### Work order
Leaving out every picture, transcribe the lines from the line that contains "This screenshot has height=516, width=1488." to the end of the entries below, both ends included.

### Data extract

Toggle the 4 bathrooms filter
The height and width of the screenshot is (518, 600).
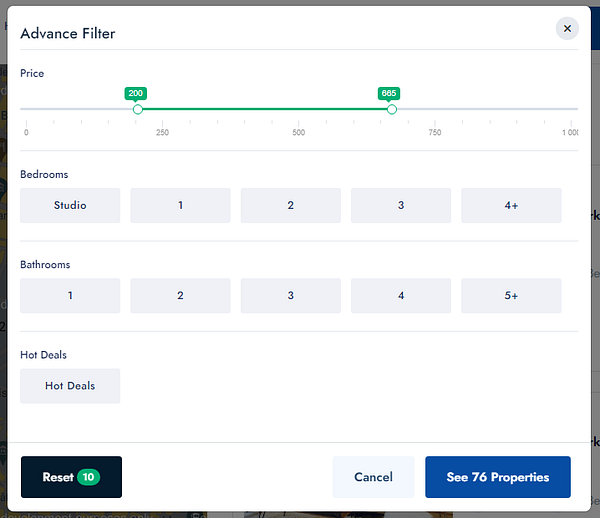coord(400,296)
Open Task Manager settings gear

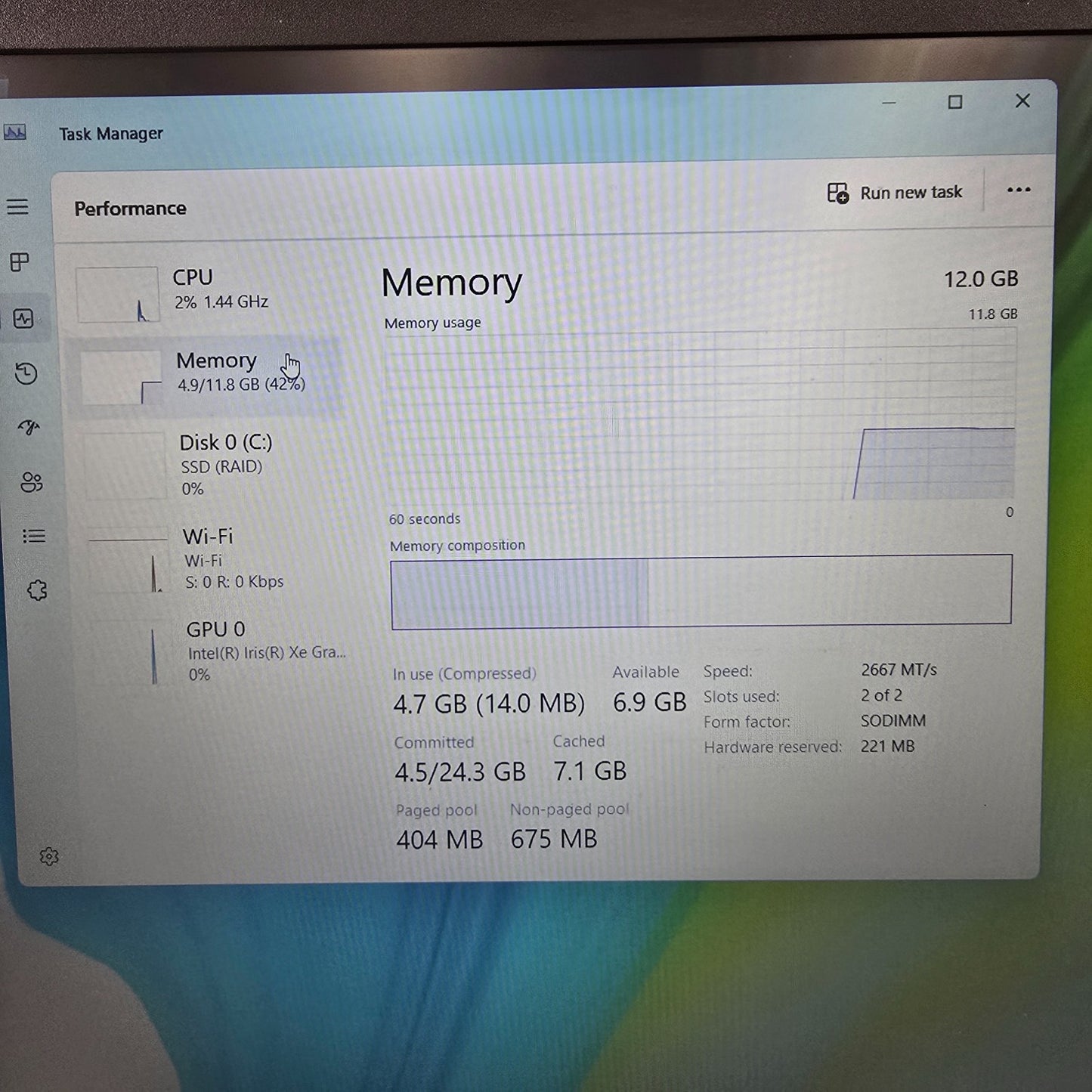(x=49, y=856)
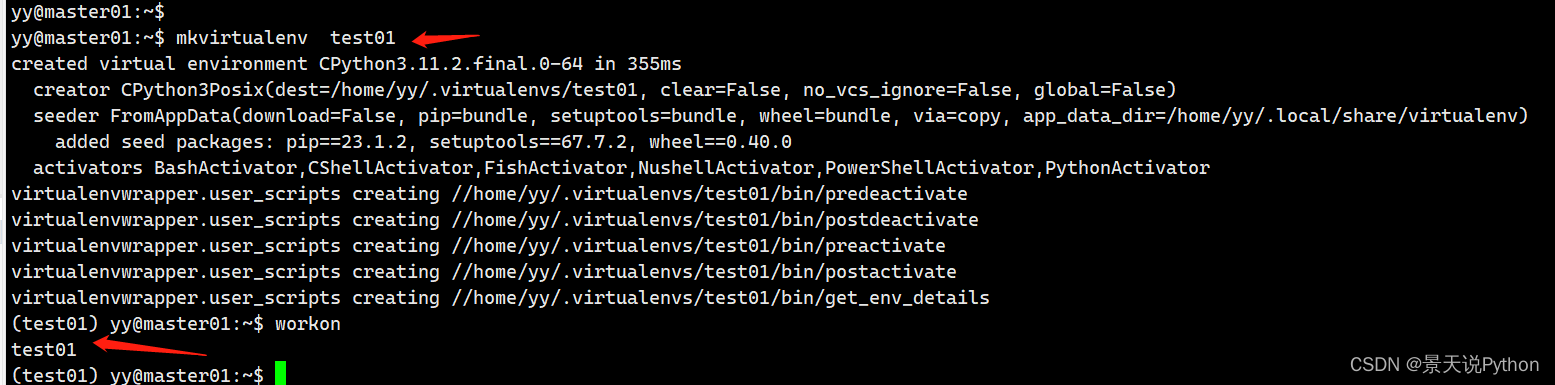Click the green terminal cursor block
The width and height of the screenshot is (1555, 385).
[x=280, y=375]
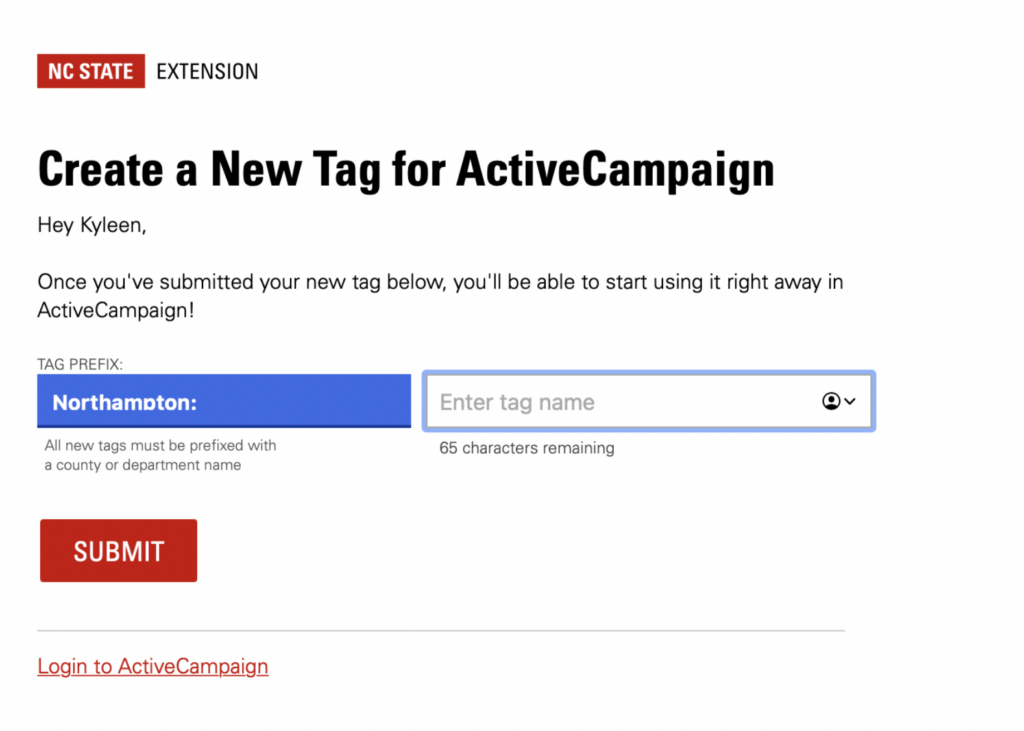
Task: Open the Northampton tag prefix selector
Action: (x=224, y=401)
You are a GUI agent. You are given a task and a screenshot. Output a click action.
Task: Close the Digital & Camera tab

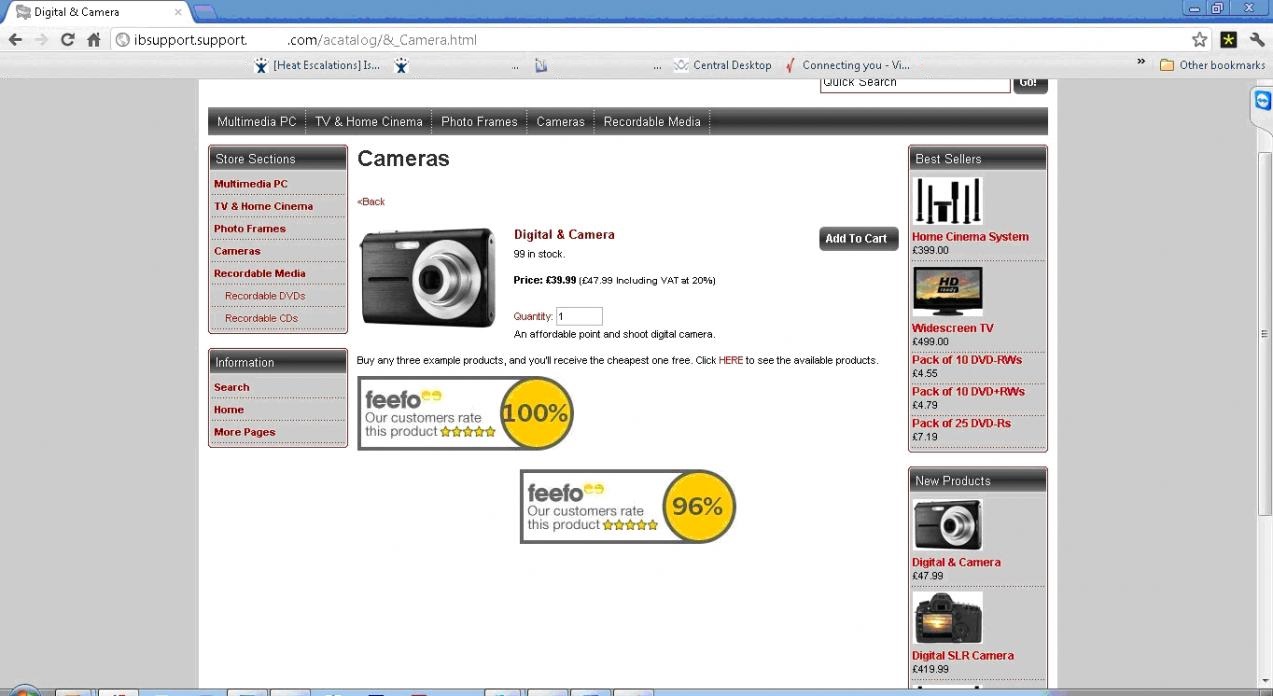[178, 12]
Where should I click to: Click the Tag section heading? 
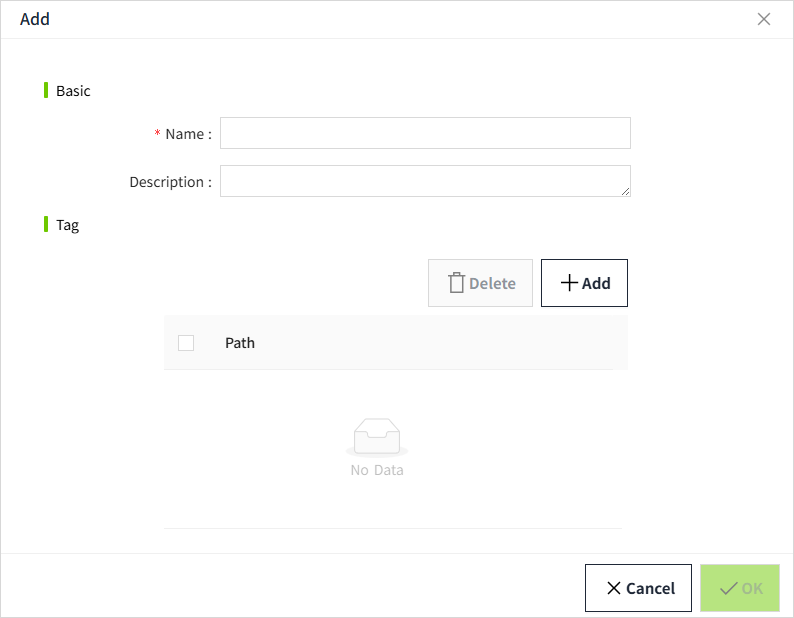tap(67, 225)
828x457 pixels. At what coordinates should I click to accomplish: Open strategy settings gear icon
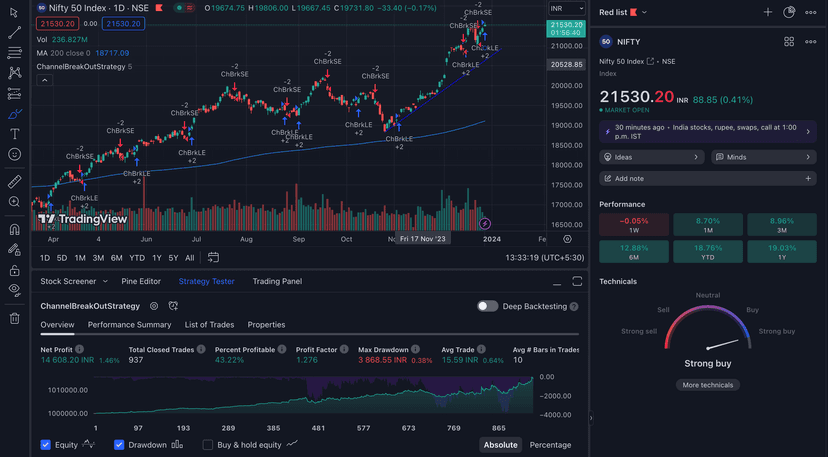point(154,306)
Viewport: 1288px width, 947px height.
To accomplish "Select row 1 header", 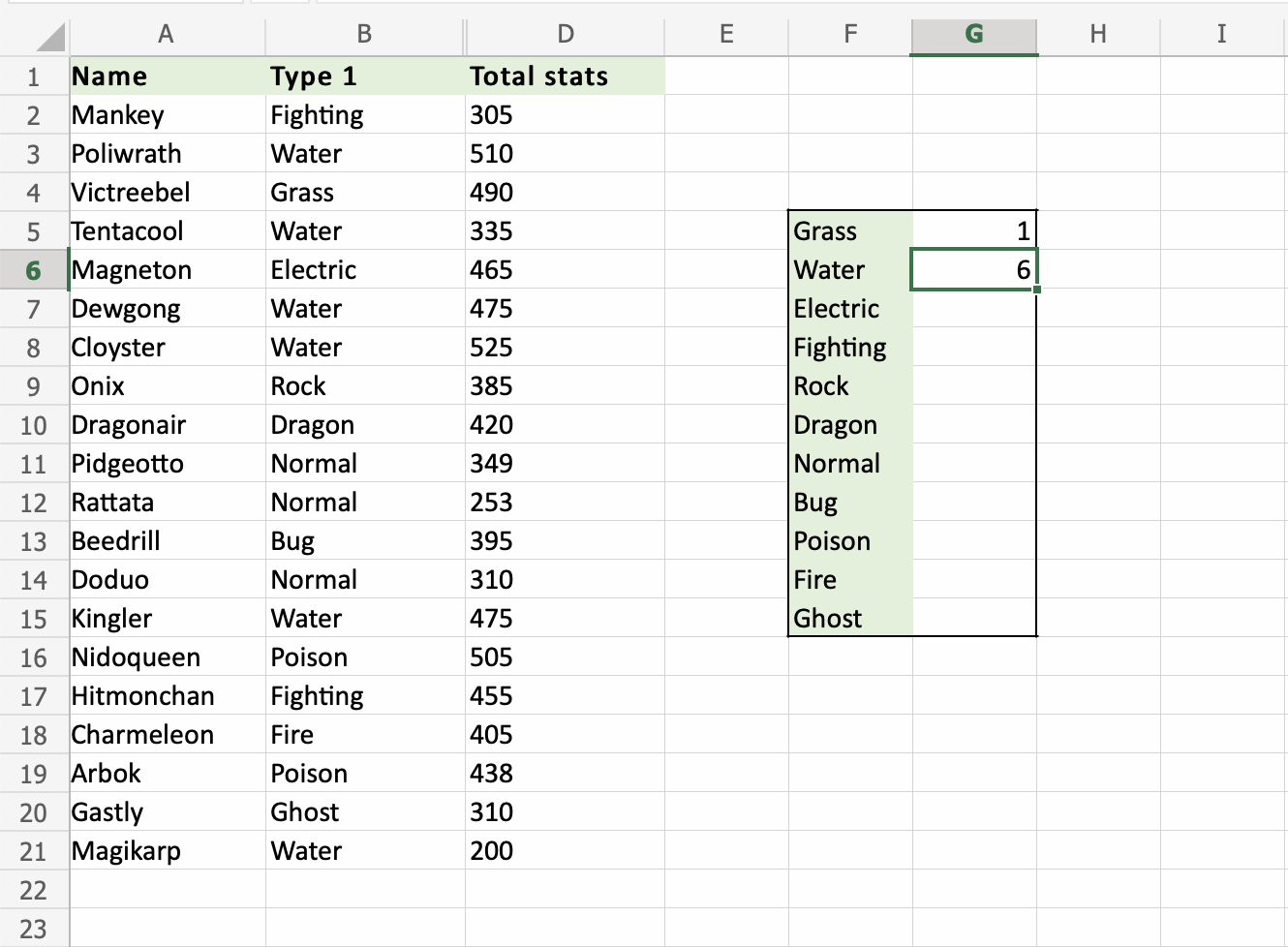I will [34, 76].
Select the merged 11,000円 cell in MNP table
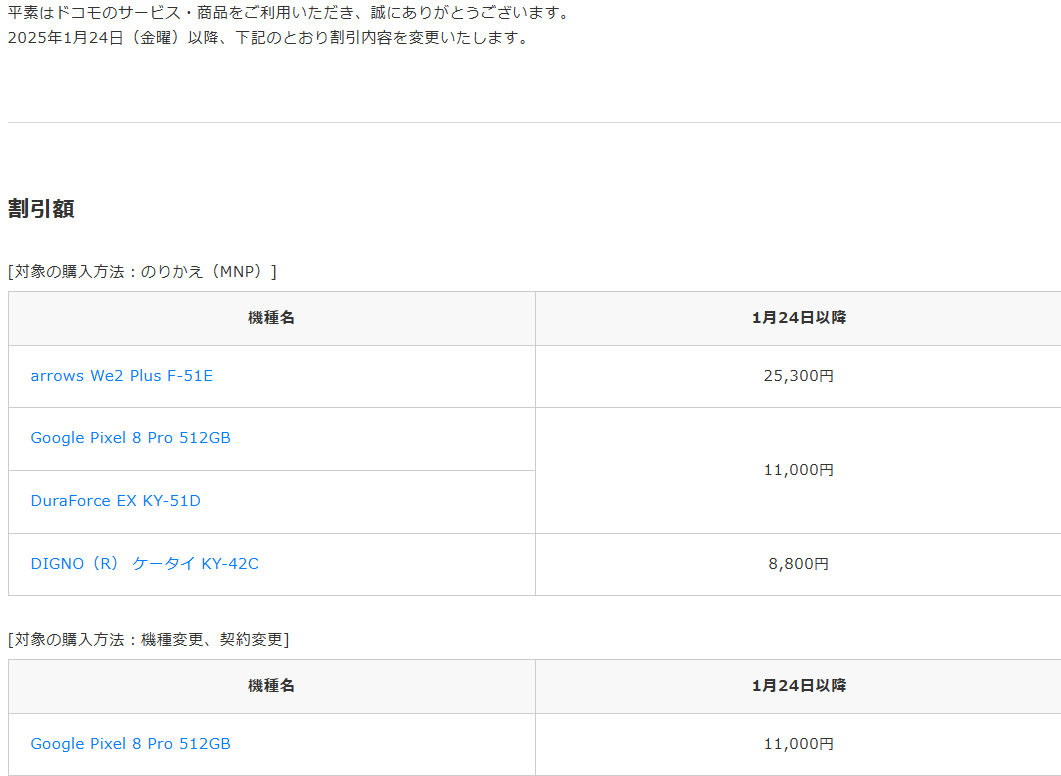Screen dimensions: 1061x776 (798, 470)
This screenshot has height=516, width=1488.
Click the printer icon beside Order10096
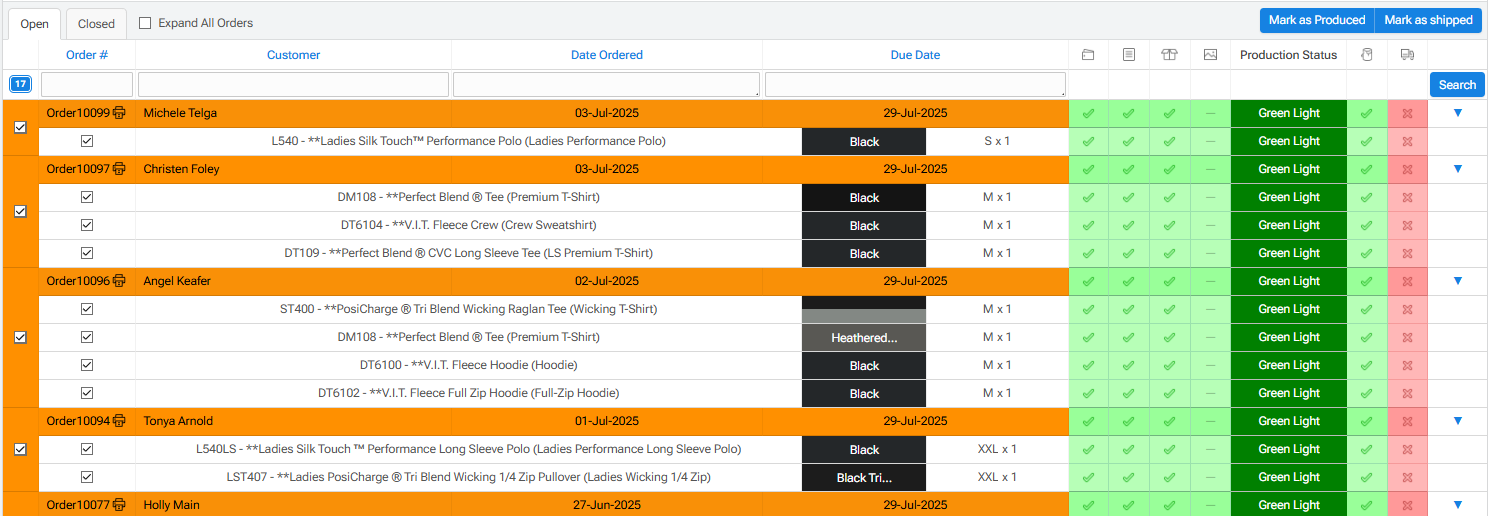[120, 281]
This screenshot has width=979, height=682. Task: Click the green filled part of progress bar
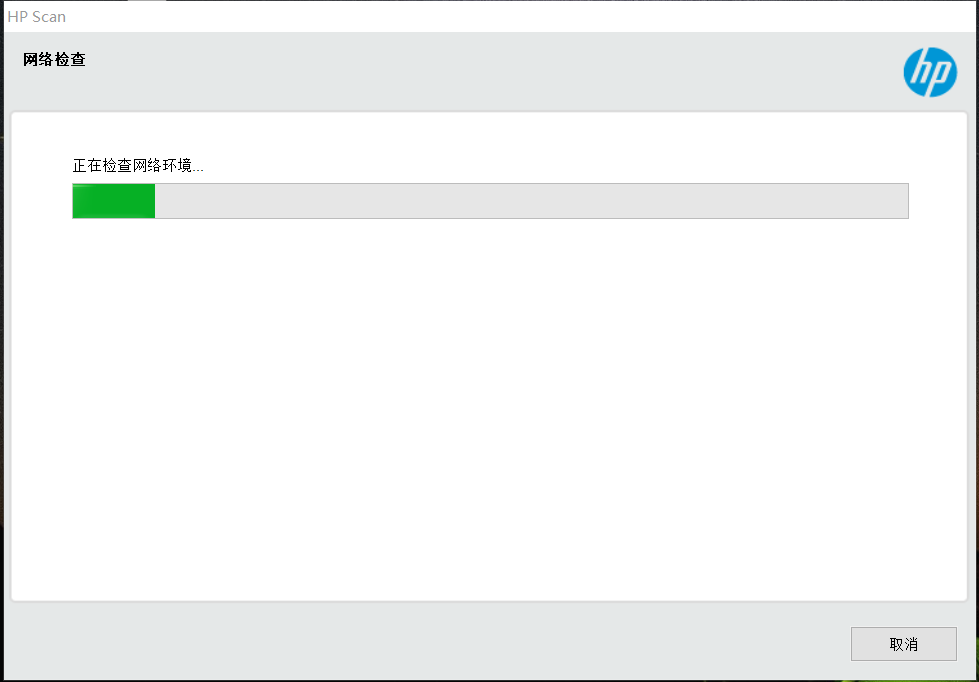pos(114,201)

### Completed exercise
This screenshot has height=516, width=1488.
Click the printer icon beside Order10096
[120, 281]
This screenshot has width=979, height=682. Task: Click the green filled part of progress bar
pos(114,201)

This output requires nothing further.